CN107656987A

CN107656987A - A kind of subway station function method for digging based on LDA models

Info

Publication number: CN107656987A
Application number: CN201710817833.0A
Authority: CN
Inventors: 孔祥杰; 夏锋; 付振寰; 郭昊尘; 王进忠
Original assignee: Dalian University of Technology
Current assignee: Dalian University of Technology
Priority date: 2017-09-13
Filing date: 2017-09-13
Publication date: 2018-02-02
Anticipated expiration: 2037-09-13
Also published as: CN107656987B

Abstract

The invention belongs to data mining technology field, a kind of subway station function method for digging based on LDA models, step is as follows：1) Data Collection：Including subway brushing card data, subway POI data etc..After screening extraction pretreatment, obtain testing required potential theme distribution vector, to ensure the universality of analysis result；2) it is semantic to excavate：Using LDA topic models, row mode distribution matrix and POI relative amounts matrix are gone out using passenger and excavate sound semanteme as input；3) website clusters：In terms of function excavation, the present invention obtains the website clustering cluster by function using advanced clustering algorithm；4) website class indication：The present invention is from 3 angles of similarity propose website Function Identification method between passenger flow transfer, the distribution of geographical function accounting, cluster between class so that analysis result authority is reliable.The subway station function of being carried out by taking Shanghai Underground as an example is excavated experiment and shown, this method has outstanding performance for processing Similar Problems.

Description

A kind of subway station function method for digging based on LDA models

Technical field

The invention belongs to data mining technology field, is especially disclosing subway area along the line function, is holding urban transportation system The fields such as system planning, construction smart city are significant, and in particular to a kind of subway station function based on LDA models is dug Pick method.

Background technology

It is information-based to have swept across modern city with digitized tide with deepening continuously for information technology revolution.It is however, existing The fast development of generationization and urbanization also brings the thorny problems such as traffic congestion, resource distribution, environmental pollution.Nowadays, Big data develop into solve these problems provide thinking and may.City management is calculated as using city big data and city Person and designer provide valuable information reference, lifting city management, efficiency of service, can handle what is run into urban development Problem and challenge.In terms of infrastructure, long range diffusion, intelligent transportation system and the IT based on geographical position of sensing technology Service not only brings intelligence and greatly convenient for urban life, also makes that we obtain substantial amounts of Urban Data, such as people Class motion track information, social activities information and environmental information etc., meanwhile, the construction and development of data center and cloud computing also exist Us are technically made to possess the ability for handling these large scale scale heterogeneous data.

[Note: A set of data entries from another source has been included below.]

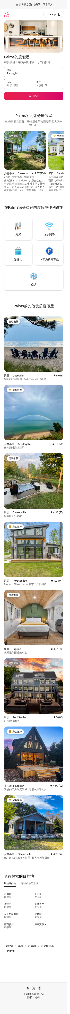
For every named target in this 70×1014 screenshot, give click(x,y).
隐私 (29, 997)
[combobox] (34, 74)
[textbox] (19, 85)
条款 (37, 997)
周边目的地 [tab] (10, 883)
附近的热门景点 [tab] (29, 883)
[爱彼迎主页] (6, 14)
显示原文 (47, 4)
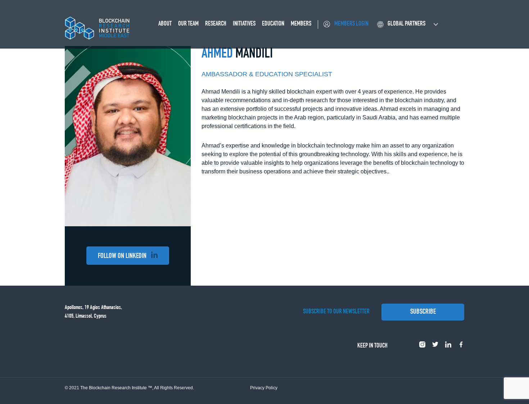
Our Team (188, 24)
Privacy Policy (263, 387)
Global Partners (406, 24)
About (165, 24)
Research (215, 24)
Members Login (351, 24)
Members (301, 24)
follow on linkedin (123, 256)
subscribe (423, 312)
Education (273, 24)
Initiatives (244, 24)
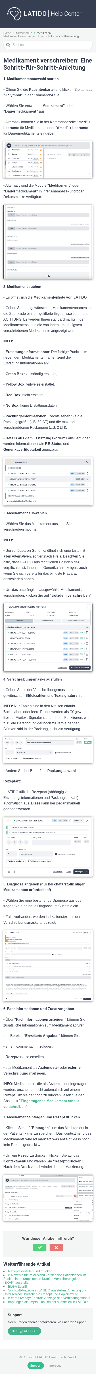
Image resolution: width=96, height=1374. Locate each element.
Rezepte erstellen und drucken (30, 1271)
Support (35, 1365)
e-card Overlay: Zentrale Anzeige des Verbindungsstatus (49, 1298)
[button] (39, 1247)
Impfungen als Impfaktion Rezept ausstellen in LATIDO (48, 1302)
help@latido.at (24, 1331)
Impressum (56, 1365)
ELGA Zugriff (17, 1286)
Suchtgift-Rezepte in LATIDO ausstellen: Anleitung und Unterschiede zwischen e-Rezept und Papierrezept (45, 1292)
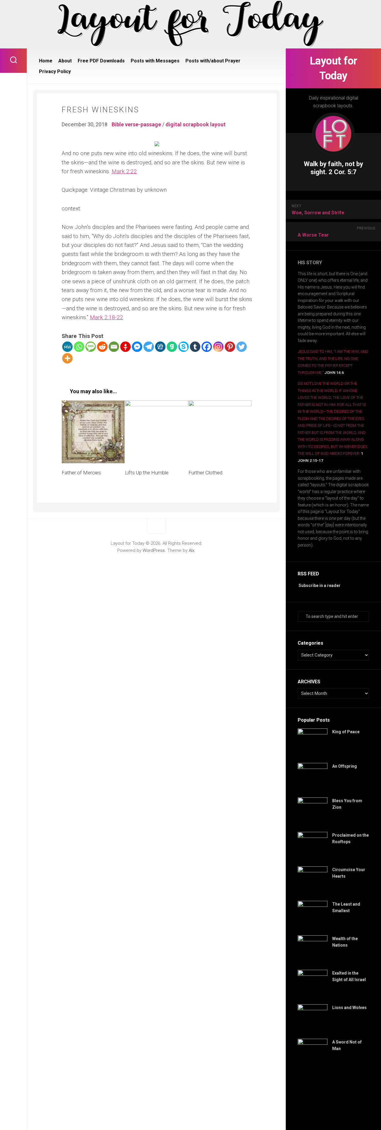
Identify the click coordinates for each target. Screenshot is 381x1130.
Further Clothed (205, 473)
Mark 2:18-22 (106, 317)
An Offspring (344, 766)
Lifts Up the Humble (146, 473)
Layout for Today (333, 68)
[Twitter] (241, 346)
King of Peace (346, 731)
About (65, 61)
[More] (67, 358)
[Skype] (183, 346)
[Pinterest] (230, 346)
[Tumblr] (195, 346)
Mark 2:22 (124, 171)
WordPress (154, 550)
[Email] (114, 346)
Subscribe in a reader (320, 585)
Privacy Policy (55, 71)
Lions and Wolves (349, 1007)
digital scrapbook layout (195, 124)
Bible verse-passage (136, 124)
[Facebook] (207, 346)
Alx (191, 550)
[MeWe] (67, 346)
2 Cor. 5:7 (343, 172)
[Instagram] (218, 346)
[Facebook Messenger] (137, 346)
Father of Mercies (81, 473)
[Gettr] (125, 346)
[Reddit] (102, 346)
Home (45, 61)
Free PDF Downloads (101, 61)
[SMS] (90, 346)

Data mining is that a discovery for combining statistics, artificial intelligence, machine learning and Database Systems is huge The calculating process of data hubbed mode, it is a cross discipline under computer science.The general objective of data mining is from data Concentrate extraction information and be translated into intelligible structure as used in future.

In Modern City Traffic system, subway by handling capacity of passengers it is big, rapidly and efficiently, low environment pollution the characteristics of turn into and work as The optimal mode of transportation in modern city.Pulse as a urban transportation, on the one hand, subway system facilitates down town area Between intercommunication contact, therefore, subway station is often the terrestrial reference area that a city performs its city function bosom, another Aspect, subway also promotes the development in the region passed through along subway line, so new functional areas are assembled at subway station Shaping.It is well known that the different zones in city have been pregnant with all kinds of city functions gradually in the process of urban development, with full Certain specific socio-economic activity demand of sufficient resident, these regions both can be artificial designed by designer, it is also possible to It is due to mankind's real life mode institute self-assembling formation, meanwhile, during a urban development, the region of these functional areas It can be changed with function.The function of website region along subway is formed and evolution is exactly the typical case of above procedure Represent, be subject to subway system status indispensable in urban development so that the function phase in area is compared with other areas along subway Domain is more special important.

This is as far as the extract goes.